Это был, наверное, редкий, а может быть, первый за многие годы советской власти действительно стихийный, не санкционированный властью митинг.
Сначала выступил ктото из евреев, потом украинец.
– Уважаемые евреи, я сюда попал случайно, – сказал он, – и хочу выразить свою солидарность. Я знаю, что многие украинцы участвовали в уничтожении евреев. Мне стыдно за это.
Уже выступили несколько человек, когда наконец появился Некрасов. Толпа зашумела. Некрасов прошел мимо нас. Рядом со мной стояли две пожилые еврейские женщины.
– От него пахнет, – шепотом сказала одна.
– Я ему это прощаю, – шепотом ответила другая.
Некрасов произнес речь. Он сказал, что 25 лет назад здесь были расстреляны десятки тысяч людей. «Это были евреи», – подчеркнул он.
Потом очень резко выступил украинский диссидент Иван Дзюба. После митинга Дзюбу стали таскать в КГБ, а Некрасова (он на войне вступил в партию) – на партбюро.

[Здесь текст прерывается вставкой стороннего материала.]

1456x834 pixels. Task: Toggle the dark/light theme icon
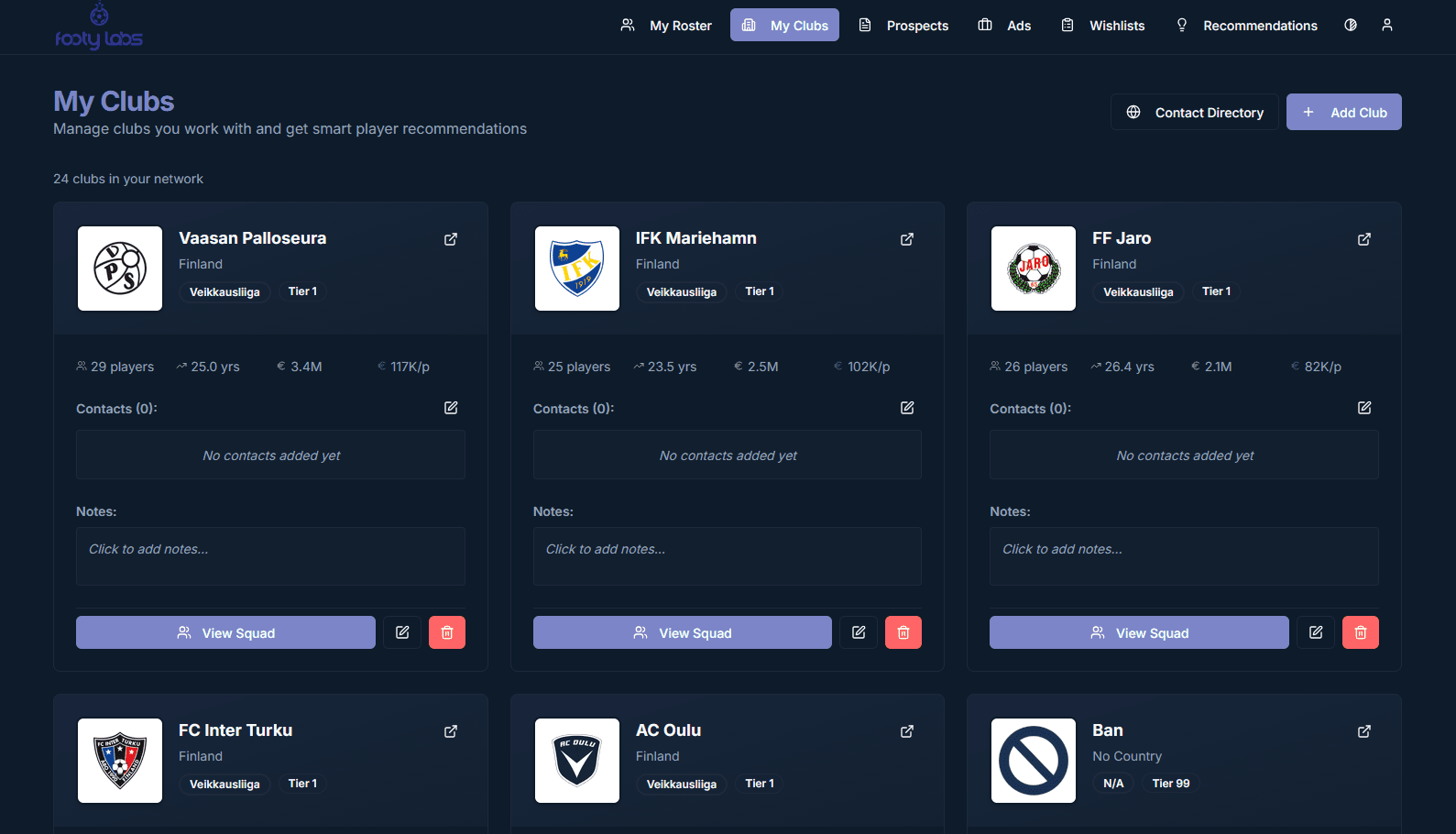(1351, 26)
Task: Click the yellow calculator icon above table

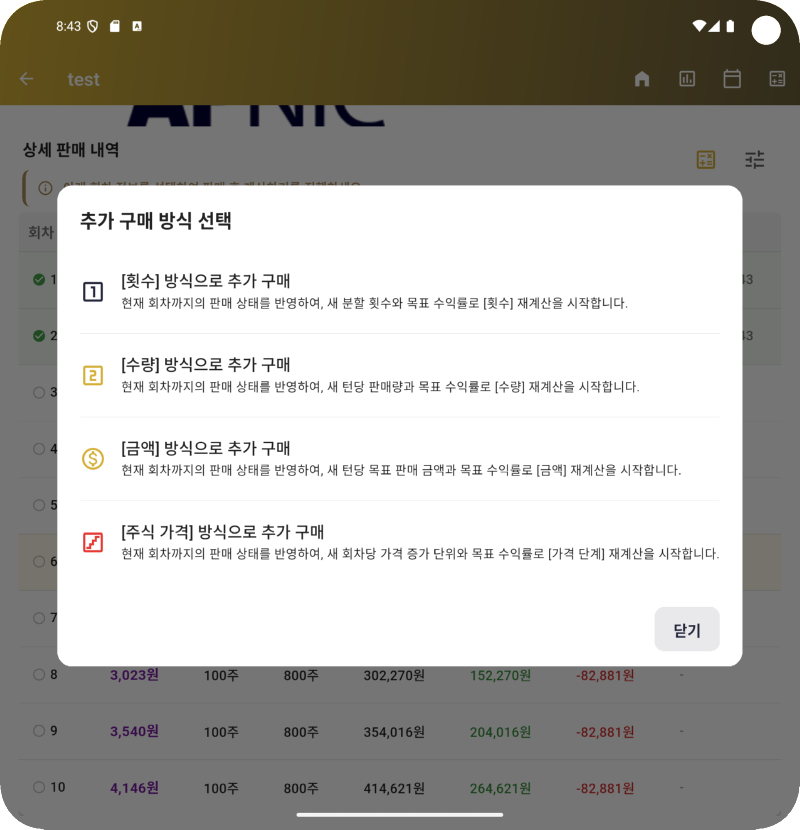Action: click(x=706, y=160)
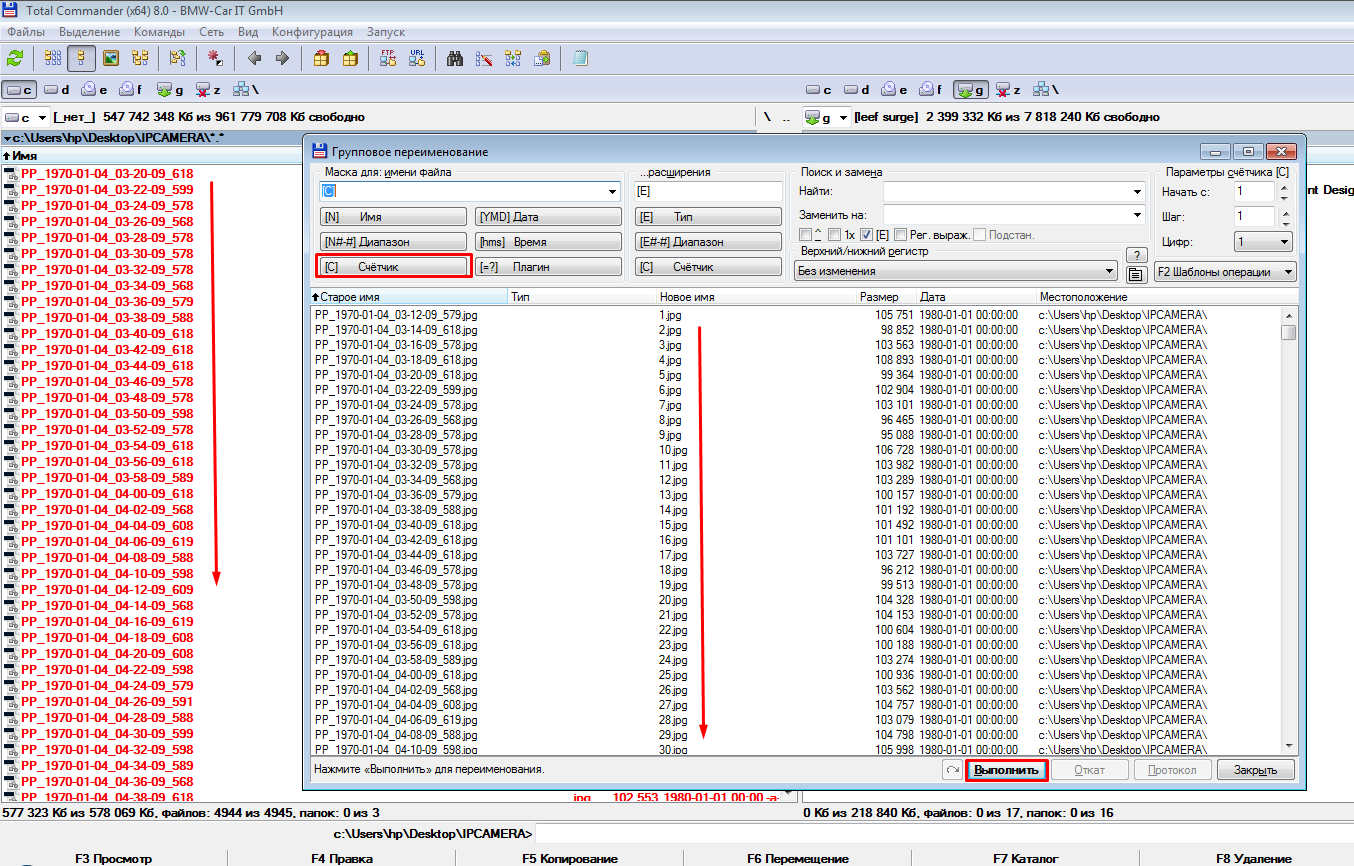Click the [C] Счётчик file name button

393,266
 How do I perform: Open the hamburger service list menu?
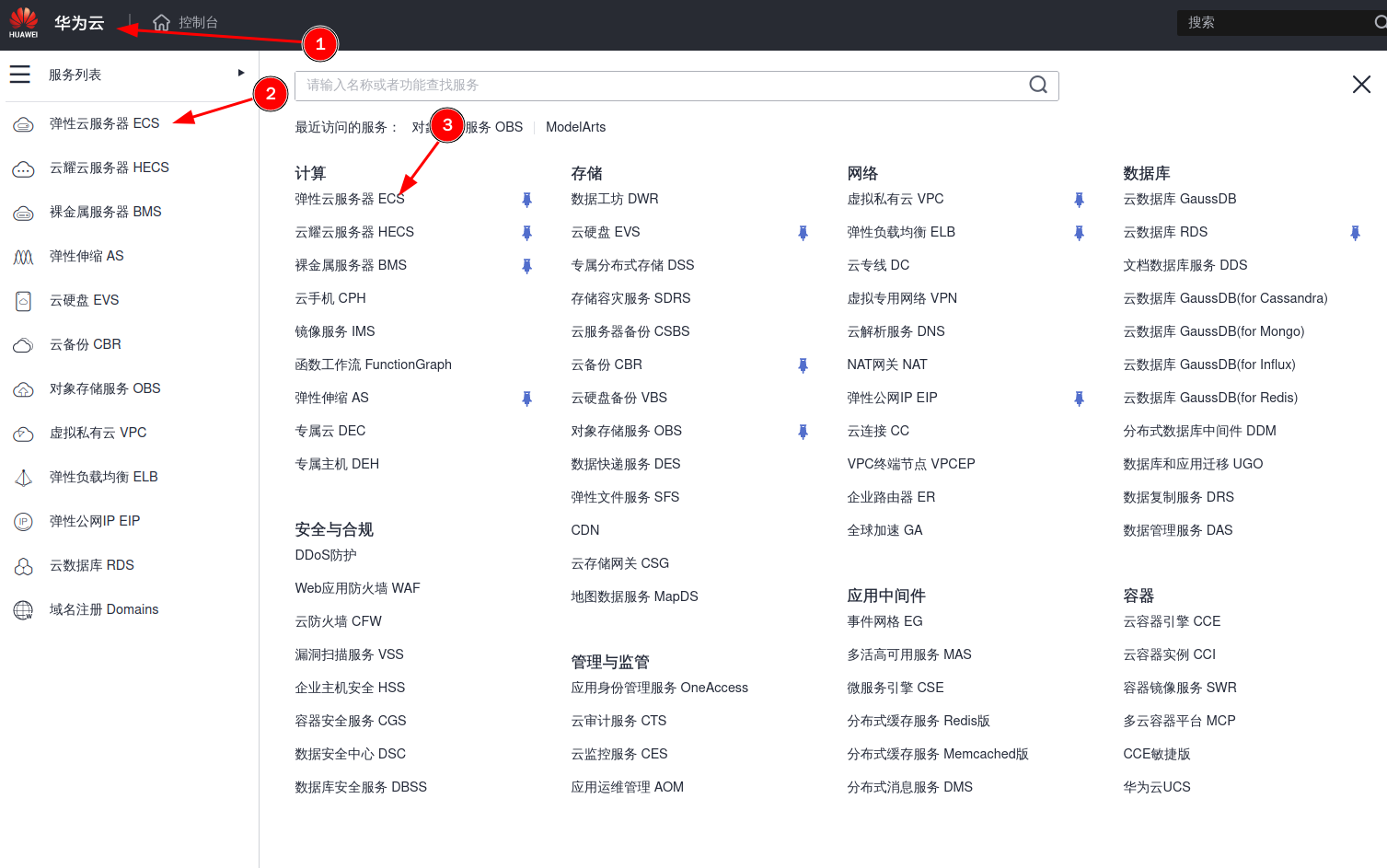[x=19, y=75]
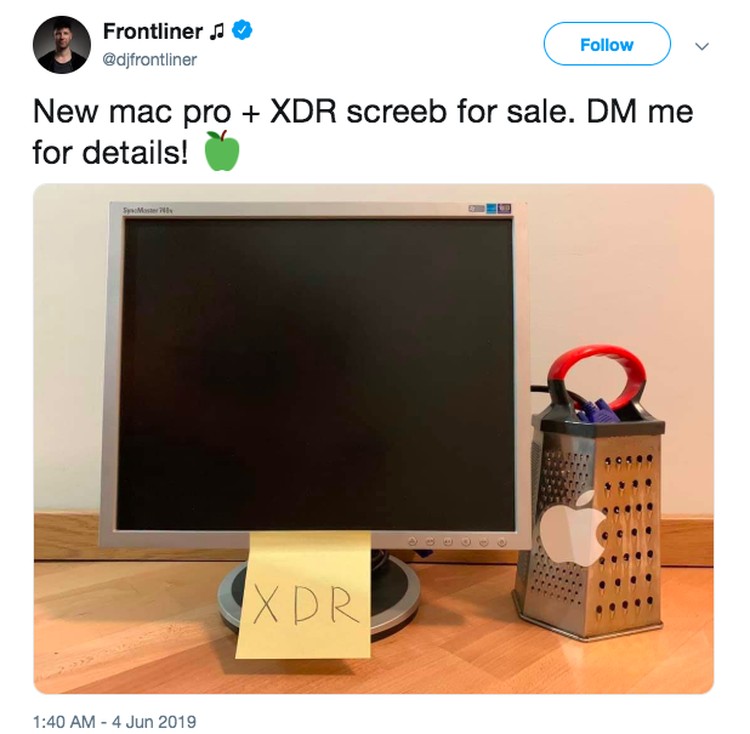Screen dimensions: 750x734
Task: Click the yellow XDR sticky note
Action: click(x=304, y=595)

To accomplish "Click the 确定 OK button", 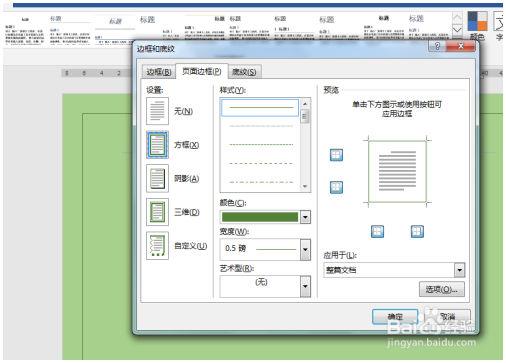I will 395,316.
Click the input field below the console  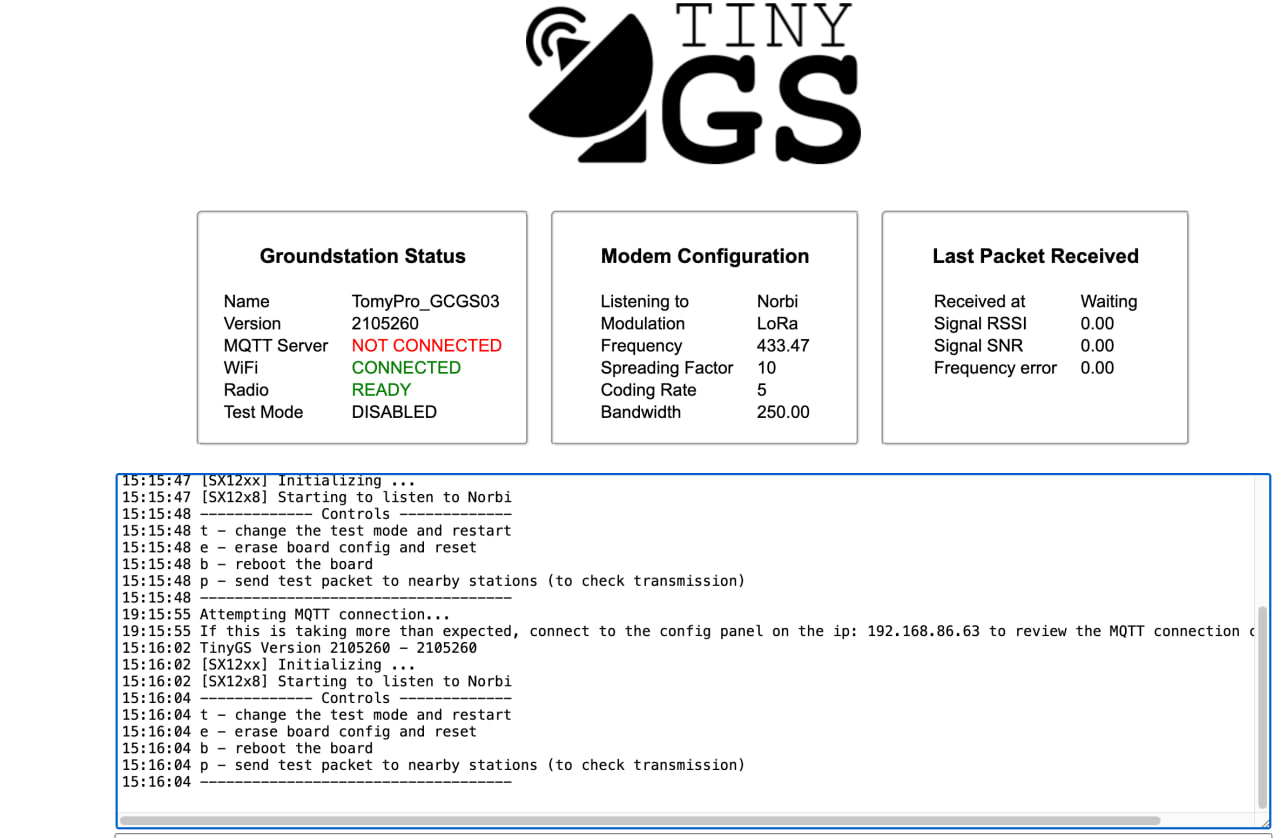pyautogui.click(x=690, y=835)

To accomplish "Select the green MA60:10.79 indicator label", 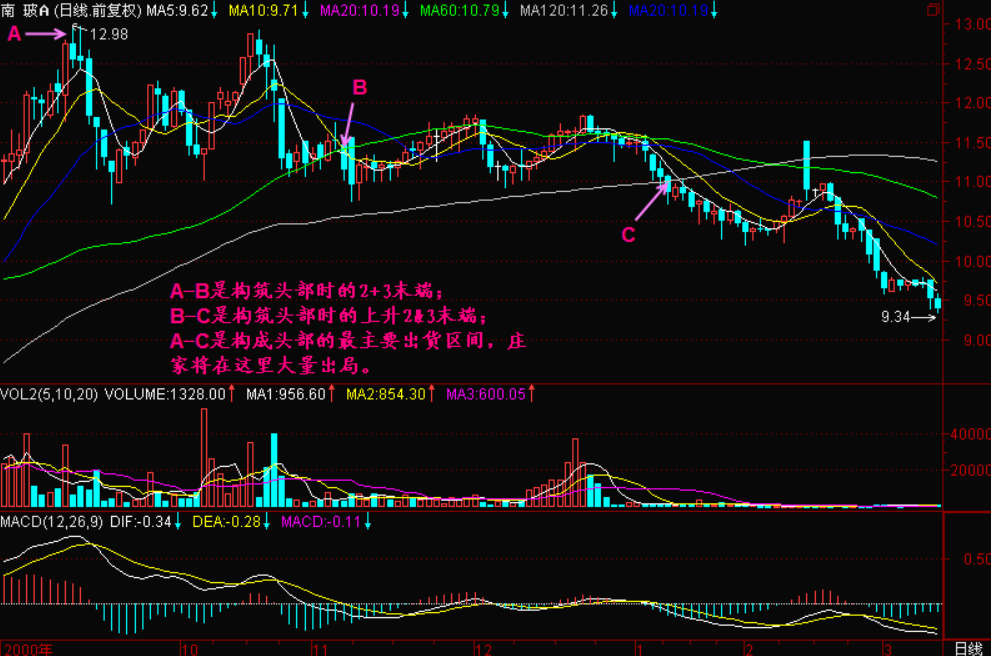I will (x=458, y=11).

На митинге люди говорили и приняли резолюцию (опять-таки без санкции властей), что надо поставить памятник погибшим евреям. Власти, естественно, были всем этим очень недовольны, но с тем, что произошло, не смогли не посчитаться. Через две недели в Бабьем Яру появился камень с надписью, что здесь будет стоять памятник погибшим, а много позже возник и сам памятник. Теперь, говорят, там даже несколько памятников. И это заслуга Некрасова. Его поступок был рискованным, по тем временам даже вызывающим. Он не остался не замеченным и прощенным властью.